- **課題の目的**
「Where should I」を含む行で始まり「click(x=411, y=63)」を含む行で終わる部分を、両端の行も含めて項目から一字一句変えずに抜き出してください。

- **提示された情報**
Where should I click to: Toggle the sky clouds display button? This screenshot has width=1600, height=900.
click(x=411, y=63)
--
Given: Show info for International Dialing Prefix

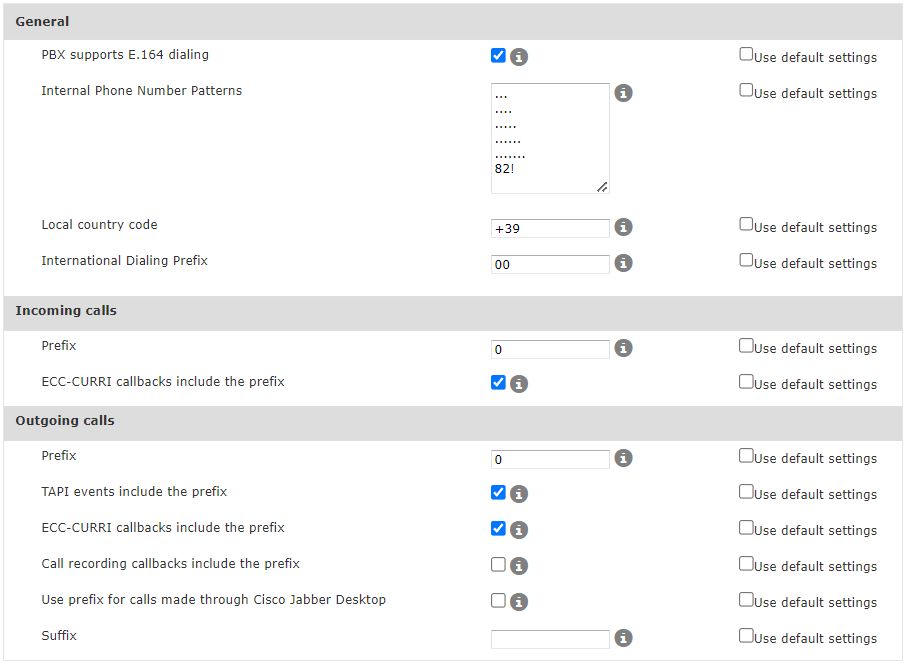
...
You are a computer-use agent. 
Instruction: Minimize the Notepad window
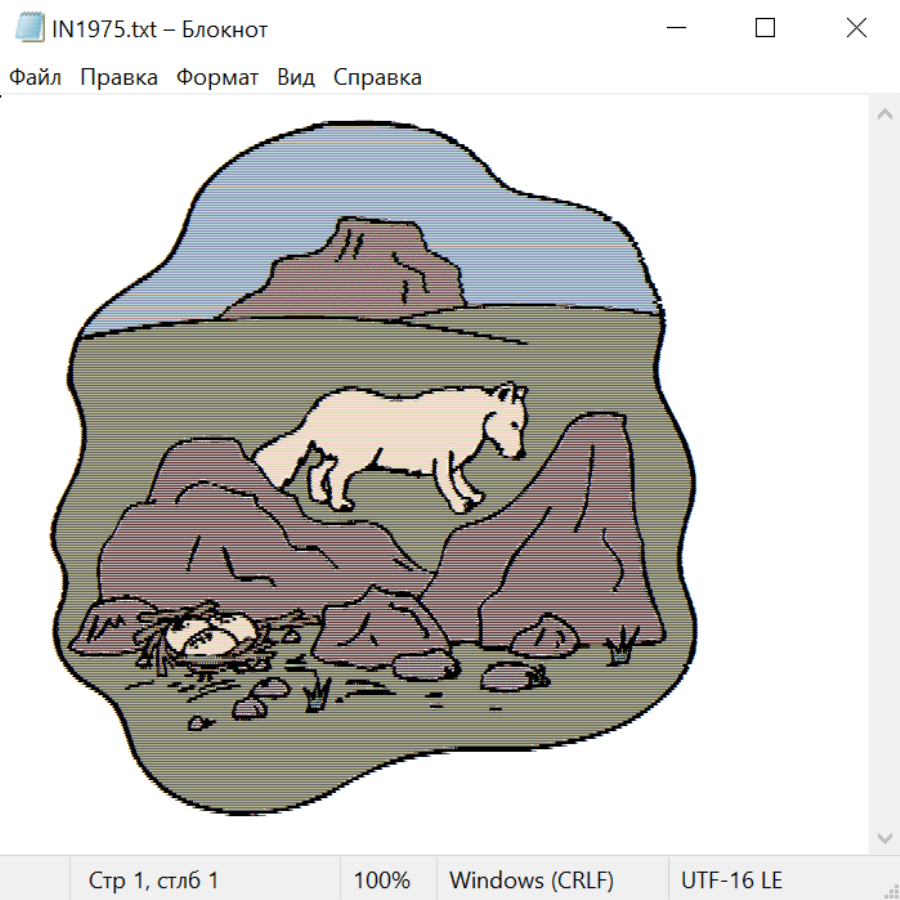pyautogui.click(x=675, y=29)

- **解答**
Where should I click to: Toggle the sky clouds display button? This screenshot has width=1600, height=900.
click(x=411, y=63)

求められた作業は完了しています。